Brow Beat

Introducing the Spike Lee Heat Index!

A hot day at Sal’s Famous Pizzeria in Do The Right Thing.

Still of Danny Aiello and John Turturro in Do the Right Thing © the Criterion Collection.

If you’re looking for a good Spike Lee joint, you only have to know one thing: How hot is it in the movie? Spike Lee’s best movies are the ones in which the temperatures are highest, the ones in which New Yorkers sweat their ways through the heat waves and power outages of long hot summers. Lee’s debut She’s Gotta Have It, the heartfelt coming of age story Crooklyn, and the woefully underrated Summer of Sam all take place under sweltering conditions. And Lee’s greatest movie is also his most blistering: Do the Right Thing, which is set during the hottest day of the summer. As DJ Mister Señor Love Daddy tells it, warning of temperatures over 100 degrees, “There’s a Jheri curl alert! … If you have a Jheri curl, stay in the house or you’ll end up with a permanent black helmet on your head forever!” 

Thankfully, Love Daddy’s forecast (“Hot!”) applies to most of Lee’s films. However, there are some movies in which the weather has been chillier—and the critical reception cooler as well. Recall She Hate Me, which sees its characters bundling up in winter coats, perhaps to protect themselves from the icy reviews. Miracle at St. Anna bounces back and forth between autumn in Tuscany and winter in New York City, and prompted a mostly cold response from fans and critics.

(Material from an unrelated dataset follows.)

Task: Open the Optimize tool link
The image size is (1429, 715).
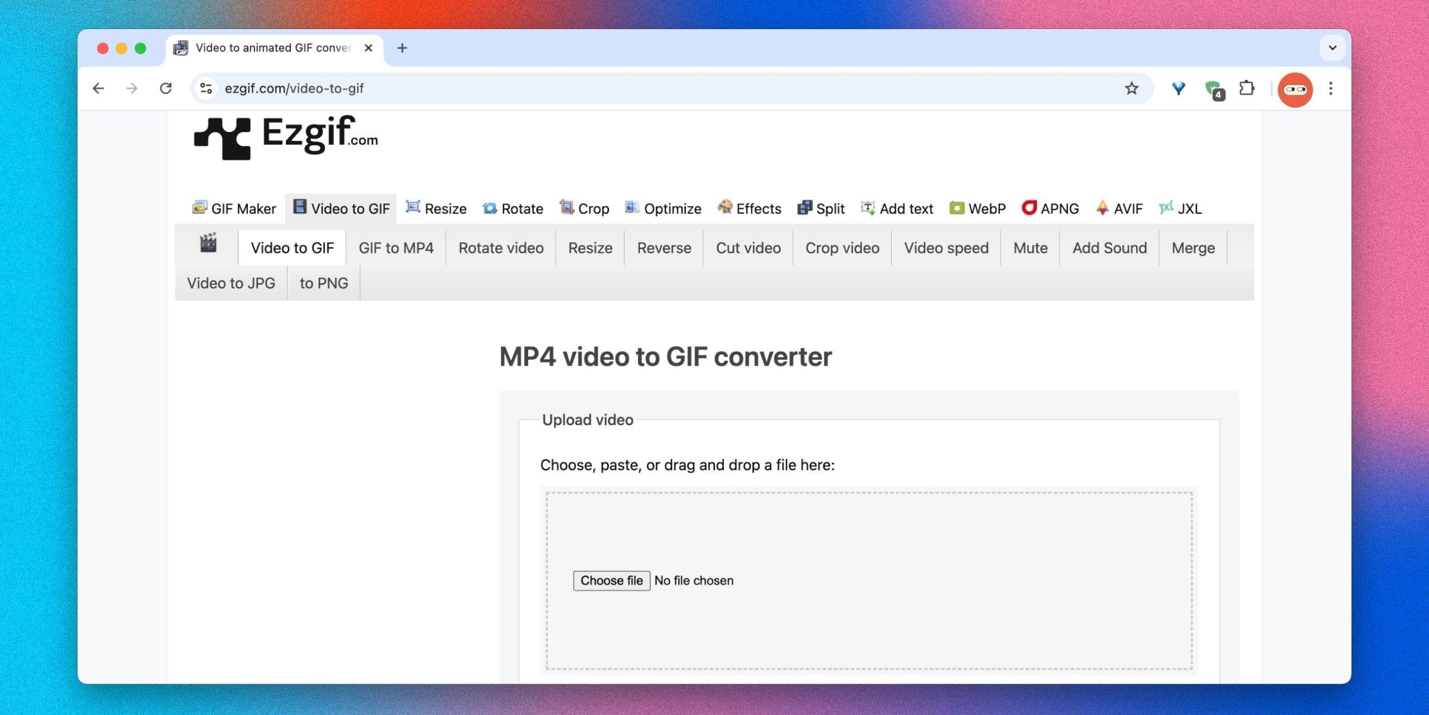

To demonstrate the relationship between high heat and high quality, we went back to the tapes and estimated the average temperature in each Spike Lee film. For most, the temperature is fairly obvious: In his new movie Red Hook Summer, Da Good Bishop Enoch (Clarke Peters) warns of “Record heat!” But in others we could only consult the characters’ choice of clothing, resulting in weather reports that, we admit, may be a little less precise. In some cases, we were able to consult history—for Get On the Bus,  we looked up the weather during the Million Man March—while the weather in the sprawling biopic Malcolm X was so all over the charts that we had to leave it out.

So why does Lee return again and again to the heat? Red Hook Summer offers a clue. When Bishop Enoch takes the pulpit to preach about the heat, he compares his flock’s own condition, sweating in the pews, to that of the folks sitting in their air-conditioned cabins in the luxury cruise ships docked nearby. “It’s hot in the Hook,” he says, “Give us some of that cool you got!” For Bishop Enoch and many of Lee’s films, the heat is a symbol of inequality, of injustice—and the fiery discontentment it causes. Do the Right Thing is famous for turning up the heat on its characters to raise tensions on the block, but the same happens in many of Lee’s other movies, from the sweltering riots of the New York City blackout of 1977 (the simmering Summer of Sam) to when the Carmichael family has to sweat under the candlelight because they can’t pay their electric bill (Crooklyn).* But in the end the tensions will cool, and the best of these communities will find a way to come together. Lee is the poet of American summers, and he’s here to tell the story of love vs. heat.

Correction, Aug. 10, 2012: This post originally misspelled the name of the Carmichael family from Crooklyn.